- _Given text_:
** start **

Stop chasing ‘shiny’ SEO

Lots of people ask me to ‘do some SEO magic’ for their website. Friends, family, family of friends – occasionally even someone that wants to actually pay me as an SEO consultant.

Often this request will have been triggered by something: their traffic just tanked; they’ve had a new competitor move into their niche (with a lovely, shiny looking website); they’ve run their own business for x months/years and still got no traffic and just can’t work out why etc.

Sometimes they’ll have been inspired to ask having attended one of my SEO MeetUps!

Next they’ll have something they have seen/read/heard about and will ask: “Can you do [x] for my website?”

Most often I say no.

ICING on an unfinished cake

That’s not because I’m being awkward (well, I can be, but that’s not why I say “no”). More often than not it’s because the site in question doesn’t have even basic SEO essentials in place.

People want {x} new shiny SEO gimmick. Often it’s the equivalent of asking for edible gold leaf and chocolate icing… on a cake they haven’t finished baking yet.

If they want to shift to a business related TLD (top level domain) like andrews.cakes (or worse andrew.ninja); or they read somewhere about some guff like “LSI keywords” etc. that’s another conversation.

But if they think that migrating to https or shaving a few fractions of a second off their download time is going to magically hose their site with organic traffic when they don’t even have the basics in place? Then we have a problem.

That’s not to say that they shouldn’t have that shiny new thing too – it’s about what works, right? Making your site secure (which, by the way, involves more than sticking an ‘s’ on the end of the protocol) is a good idea; speeding your site up so it’s more usable – also a good idea.

However, mostly they shouldn’t worry about these things. At least, not yet.

Where to start with SEO?

So where do you start with SEO?

Well, learning some basics is a good start. There are no tricks and shortcuts. Those people that spam you offering ‘SEO services’ or to get you to #1 on Google don’t work, they’re not worth it and often do more harm than good.

Those free SEO audit tools? Don’t even get me started on those.

So where do you start?

Short of time? I made this two minute 7 SEO basics video which I hope helps:

Educate yourself. Sure, you may not want, need or even have to do this work yourself – it’s likely it’ll be done to a better standard if you get an expert to do it – but you should at least arm yourself with enough knowledge to know if you’re having the wool pulled over your eyes.

** end **

- _Direction_:
For each statement, answer yes or no according to the SEO article, and support each answer with the deciding words quoted from it. 1. The writer usually agrees when asked to do a specific thing for someone's website. 2. The article says SEO has no tricks or shortcuts. 3. The article says making a site secure involves more than adding an "s" to the end of the protocol.

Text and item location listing
** start **

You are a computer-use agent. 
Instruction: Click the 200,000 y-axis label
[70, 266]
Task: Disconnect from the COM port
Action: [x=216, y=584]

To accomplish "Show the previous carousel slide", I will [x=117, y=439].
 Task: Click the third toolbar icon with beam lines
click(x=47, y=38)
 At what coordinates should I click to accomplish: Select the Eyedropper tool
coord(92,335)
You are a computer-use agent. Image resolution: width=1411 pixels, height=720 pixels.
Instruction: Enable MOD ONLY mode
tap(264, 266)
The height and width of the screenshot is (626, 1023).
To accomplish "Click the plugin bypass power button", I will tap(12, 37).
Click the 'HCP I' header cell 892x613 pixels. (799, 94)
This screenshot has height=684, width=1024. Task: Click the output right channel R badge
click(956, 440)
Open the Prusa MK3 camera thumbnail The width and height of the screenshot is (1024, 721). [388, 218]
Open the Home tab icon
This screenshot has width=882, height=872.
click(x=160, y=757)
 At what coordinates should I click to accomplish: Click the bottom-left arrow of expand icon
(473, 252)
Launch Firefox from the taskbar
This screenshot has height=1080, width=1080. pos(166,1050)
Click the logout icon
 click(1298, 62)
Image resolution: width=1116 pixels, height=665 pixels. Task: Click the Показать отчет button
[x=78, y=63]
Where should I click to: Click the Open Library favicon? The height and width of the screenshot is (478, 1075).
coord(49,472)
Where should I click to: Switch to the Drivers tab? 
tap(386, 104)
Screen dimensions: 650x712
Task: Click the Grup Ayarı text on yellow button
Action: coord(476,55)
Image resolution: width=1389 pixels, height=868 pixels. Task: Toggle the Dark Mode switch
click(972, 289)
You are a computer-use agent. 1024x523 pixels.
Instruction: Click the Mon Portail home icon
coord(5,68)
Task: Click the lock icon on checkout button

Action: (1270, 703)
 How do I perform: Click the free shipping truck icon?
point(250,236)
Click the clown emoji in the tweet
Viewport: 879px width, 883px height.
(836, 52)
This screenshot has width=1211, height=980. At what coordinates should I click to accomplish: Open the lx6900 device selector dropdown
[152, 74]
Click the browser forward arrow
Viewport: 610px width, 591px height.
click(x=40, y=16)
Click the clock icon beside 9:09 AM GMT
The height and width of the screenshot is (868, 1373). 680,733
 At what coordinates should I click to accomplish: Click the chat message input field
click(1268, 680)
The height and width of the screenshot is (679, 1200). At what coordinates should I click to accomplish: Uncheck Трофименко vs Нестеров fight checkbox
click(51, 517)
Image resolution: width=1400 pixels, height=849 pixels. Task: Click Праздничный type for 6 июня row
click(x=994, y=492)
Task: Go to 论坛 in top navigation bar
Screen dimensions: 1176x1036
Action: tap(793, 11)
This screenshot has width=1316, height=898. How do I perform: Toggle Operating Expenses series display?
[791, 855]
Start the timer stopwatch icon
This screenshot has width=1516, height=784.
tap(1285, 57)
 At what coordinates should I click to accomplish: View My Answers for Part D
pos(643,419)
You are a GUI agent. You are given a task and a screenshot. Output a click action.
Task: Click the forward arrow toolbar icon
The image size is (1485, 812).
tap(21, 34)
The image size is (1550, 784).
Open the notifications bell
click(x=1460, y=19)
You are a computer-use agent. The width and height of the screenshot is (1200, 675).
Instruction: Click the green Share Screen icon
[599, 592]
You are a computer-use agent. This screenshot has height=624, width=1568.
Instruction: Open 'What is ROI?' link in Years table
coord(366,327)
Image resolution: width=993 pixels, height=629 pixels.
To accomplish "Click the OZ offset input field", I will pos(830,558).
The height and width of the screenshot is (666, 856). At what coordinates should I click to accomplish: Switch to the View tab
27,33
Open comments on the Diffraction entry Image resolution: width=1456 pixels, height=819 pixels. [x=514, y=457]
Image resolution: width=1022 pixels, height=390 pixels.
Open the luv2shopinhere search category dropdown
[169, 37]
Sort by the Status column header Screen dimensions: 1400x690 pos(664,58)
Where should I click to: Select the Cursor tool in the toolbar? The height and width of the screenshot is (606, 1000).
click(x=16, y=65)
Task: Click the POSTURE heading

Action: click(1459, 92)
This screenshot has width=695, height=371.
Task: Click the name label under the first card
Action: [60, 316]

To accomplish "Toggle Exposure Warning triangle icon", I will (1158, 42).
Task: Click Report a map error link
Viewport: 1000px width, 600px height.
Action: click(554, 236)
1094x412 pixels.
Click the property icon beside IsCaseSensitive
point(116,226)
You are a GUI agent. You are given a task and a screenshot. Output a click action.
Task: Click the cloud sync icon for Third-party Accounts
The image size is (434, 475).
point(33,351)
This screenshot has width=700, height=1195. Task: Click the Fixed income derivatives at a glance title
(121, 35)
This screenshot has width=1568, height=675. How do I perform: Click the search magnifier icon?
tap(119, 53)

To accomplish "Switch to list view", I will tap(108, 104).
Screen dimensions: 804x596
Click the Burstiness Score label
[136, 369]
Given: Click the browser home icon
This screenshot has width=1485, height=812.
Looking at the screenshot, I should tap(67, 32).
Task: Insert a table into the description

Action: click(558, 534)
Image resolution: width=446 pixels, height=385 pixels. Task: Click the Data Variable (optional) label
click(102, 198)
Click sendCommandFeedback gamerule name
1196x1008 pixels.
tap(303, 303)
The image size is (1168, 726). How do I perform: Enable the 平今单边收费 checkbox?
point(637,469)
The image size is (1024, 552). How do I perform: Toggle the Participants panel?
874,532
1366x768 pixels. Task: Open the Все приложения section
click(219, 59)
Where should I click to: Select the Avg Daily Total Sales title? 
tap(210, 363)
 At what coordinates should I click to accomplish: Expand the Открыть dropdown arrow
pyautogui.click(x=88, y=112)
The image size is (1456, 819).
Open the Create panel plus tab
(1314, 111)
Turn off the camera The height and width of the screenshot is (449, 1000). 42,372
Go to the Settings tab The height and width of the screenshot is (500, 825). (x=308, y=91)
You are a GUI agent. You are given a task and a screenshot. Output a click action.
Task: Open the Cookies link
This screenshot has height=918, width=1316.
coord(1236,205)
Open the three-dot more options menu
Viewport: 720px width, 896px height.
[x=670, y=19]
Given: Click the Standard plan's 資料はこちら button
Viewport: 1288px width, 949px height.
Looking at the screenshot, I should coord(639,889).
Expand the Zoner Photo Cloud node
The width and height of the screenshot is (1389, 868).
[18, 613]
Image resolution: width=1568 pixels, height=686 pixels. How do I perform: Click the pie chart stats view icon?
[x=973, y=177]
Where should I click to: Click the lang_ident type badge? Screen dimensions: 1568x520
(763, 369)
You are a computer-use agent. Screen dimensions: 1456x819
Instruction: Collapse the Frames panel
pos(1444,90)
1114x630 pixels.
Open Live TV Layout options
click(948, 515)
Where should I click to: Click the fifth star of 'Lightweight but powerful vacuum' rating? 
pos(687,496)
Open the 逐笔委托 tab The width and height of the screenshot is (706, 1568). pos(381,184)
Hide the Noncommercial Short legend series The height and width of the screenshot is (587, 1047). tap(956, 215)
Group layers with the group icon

** end **

- _Complete answer_:
1. No: "Most often I say no."
2. Yes: "There are no tricks and shortcuts."
3. Yes: "Making your site secure (which, by the way, involves more than sticking an ‘s’ on the end of the protocol) is a good idea"